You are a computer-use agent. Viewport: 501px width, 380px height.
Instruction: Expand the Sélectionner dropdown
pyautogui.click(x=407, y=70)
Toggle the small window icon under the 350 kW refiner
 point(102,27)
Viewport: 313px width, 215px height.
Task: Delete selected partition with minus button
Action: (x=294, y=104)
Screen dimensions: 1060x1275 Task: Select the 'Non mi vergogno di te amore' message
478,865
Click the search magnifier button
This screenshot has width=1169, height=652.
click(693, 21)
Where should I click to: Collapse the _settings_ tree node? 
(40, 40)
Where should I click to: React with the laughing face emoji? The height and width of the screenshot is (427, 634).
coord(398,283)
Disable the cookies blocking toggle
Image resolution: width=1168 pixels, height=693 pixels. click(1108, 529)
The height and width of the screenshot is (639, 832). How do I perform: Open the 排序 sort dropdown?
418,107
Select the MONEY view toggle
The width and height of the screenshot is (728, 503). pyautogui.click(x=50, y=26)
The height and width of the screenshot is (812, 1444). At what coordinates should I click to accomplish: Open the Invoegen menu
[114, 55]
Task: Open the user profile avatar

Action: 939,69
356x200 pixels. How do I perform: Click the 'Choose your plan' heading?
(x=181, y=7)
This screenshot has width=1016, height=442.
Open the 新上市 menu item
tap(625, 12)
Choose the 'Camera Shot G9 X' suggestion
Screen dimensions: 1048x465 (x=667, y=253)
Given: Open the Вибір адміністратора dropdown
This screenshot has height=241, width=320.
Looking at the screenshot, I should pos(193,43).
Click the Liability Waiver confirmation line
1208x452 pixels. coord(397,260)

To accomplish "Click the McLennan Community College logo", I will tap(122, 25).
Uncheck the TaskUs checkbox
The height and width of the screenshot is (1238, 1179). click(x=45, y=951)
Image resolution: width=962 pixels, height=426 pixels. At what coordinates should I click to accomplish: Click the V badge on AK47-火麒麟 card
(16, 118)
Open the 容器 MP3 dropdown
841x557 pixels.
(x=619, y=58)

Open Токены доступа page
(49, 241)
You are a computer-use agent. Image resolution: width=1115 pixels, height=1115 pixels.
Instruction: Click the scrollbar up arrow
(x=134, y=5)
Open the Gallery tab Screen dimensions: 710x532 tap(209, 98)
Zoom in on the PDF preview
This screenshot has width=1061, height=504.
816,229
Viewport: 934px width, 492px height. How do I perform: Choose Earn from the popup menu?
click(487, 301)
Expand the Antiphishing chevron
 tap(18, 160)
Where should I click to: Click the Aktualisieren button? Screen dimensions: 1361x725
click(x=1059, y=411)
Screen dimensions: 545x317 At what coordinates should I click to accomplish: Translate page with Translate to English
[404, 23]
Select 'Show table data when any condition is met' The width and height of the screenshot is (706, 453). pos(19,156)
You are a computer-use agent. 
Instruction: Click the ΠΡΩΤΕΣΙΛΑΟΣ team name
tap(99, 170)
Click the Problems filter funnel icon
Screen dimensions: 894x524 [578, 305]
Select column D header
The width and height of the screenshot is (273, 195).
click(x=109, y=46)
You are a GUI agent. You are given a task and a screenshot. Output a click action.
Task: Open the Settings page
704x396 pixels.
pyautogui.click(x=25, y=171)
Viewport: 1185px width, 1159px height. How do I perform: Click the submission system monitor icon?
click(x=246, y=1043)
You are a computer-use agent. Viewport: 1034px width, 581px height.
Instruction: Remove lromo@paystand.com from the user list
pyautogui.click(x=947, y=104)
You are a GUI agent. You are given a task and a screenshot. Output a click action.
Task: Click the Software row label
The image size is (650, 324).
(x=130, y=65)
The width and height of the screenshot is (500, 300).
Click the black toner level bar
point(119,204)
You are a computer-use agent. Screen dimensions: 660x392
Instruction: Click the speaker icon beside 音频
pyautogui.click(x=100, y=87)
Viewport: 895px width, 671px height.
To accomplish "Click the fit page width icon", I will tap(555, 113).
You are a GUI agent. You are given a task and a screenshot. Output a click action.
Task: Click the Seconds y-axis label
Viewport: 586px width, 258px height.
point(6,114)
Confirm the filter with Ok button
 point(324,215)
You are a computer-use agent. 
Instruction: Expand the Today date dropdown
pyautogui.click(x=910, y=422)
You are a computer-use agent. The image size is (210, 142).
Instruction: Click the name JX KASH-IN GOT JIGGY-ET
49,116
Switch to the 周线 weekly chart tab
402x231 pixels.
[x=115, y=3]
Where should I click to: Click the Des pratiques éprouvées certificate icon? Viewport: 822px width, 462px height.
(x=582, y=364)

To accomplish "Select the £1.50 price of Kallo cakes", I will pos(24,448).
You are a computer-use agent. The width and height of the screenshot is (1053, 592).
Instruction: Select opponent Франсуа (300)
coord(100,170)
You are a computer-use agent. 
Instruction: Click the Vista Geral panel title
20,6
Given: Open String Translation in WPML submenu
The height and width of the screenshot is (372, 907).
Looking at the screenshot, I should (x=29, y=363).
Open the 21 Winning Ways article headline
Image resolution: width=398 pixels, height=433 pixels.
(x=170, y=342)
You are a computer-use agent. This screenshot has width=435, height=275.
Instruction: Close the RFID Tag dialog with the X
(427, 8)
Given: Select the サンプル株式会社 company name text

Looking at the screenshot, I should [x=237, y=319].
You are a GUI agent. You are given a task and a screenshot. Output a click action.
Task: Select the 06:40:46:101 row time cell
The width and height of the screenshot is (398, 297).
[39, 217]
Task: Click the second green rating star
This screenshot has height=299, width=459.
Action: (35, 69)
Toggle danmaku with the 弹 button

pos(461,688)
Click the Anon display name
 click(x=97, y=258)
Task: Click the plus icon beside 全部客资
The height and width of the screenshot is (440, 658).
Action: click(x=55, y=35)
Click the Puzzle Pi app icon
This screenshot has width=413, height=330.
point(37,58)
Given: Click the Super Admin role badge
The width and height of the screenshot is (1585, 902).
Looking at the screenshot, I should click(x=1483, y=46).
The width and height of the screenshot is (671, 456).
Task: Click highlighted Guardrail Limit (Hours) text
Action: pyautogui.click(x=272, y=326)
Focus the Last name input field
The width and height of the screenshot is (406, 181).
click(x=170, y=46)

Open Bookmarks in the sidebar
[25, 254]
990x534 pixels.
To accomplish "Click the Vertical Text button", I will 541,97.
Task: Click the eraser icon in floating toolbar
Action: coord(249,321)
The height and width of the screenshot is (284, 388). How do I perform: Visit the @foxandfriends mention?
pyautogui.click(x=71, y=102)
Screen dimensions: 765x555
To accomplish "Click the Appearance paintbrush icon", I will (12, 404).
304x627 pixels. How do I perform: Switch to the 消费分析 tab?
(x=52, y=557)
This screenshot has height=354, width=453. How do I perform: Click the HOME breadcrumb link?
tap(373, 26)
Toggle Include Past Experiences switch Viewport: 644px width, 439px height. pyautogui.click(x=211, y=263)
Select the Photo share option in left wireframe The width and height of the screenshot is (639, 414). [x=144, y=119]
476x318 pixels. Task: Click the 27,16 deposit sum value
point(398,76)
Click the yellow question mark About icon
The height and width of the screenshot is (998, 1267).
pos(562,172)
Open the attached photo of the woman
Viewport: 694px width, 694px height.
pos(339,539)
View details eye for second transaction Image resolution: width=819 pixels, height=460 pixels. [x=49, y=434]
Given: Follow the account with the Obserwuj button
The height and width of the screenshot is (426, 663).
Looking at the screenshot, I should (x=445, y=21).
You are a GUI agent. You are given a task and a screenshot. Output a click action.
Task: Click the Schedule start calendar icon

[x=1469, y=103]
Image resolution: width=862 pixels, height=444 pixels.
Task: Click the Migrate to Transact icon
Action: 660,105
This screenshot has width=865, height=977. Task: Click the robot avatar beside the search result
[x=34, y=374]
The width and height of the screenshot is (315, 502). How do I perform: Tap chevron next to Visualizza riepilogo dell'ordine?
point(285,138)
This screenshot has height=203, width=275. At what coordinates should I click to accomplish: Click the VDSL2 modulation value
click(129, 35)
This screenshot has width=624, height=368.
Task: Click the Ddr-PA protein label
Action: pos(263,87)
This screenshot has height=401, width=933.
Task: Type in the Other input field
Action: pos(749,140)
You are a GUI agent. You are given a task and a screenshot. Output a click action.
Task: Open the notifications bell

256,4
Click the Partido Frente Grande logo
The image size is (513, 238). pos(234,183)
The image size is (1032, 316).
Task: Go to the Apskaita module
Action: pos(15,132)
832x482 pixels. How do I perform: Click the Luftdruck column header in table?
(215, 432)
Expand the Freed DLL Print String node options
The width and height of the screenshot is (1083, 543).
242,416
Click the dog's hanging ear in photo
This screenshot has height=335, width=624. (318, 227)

•••••

What to produce » Across the data, pull every line containing the string "computer".

Task response »
You are a computer-use agent. Viewport: 501px width, 380px height.
You are a computer-use agent. Image resolution: width=1115 pixels, height=1115 pixels.
You are a computer-use agent. 
You are a computer-use agent. Viewport: 1034px width, 581px height.
You are a computer-use agent. Screen dimensions: 660x392
You are a computer-use agent. 
You are a computer-use agent. The image size is (210, 142).
You are a computer-use agent. The width and height of the screenshot is (1053, 592).
You are a computer-use agent. 
You are a computer-use agent. This screenshot has width=435, height=275.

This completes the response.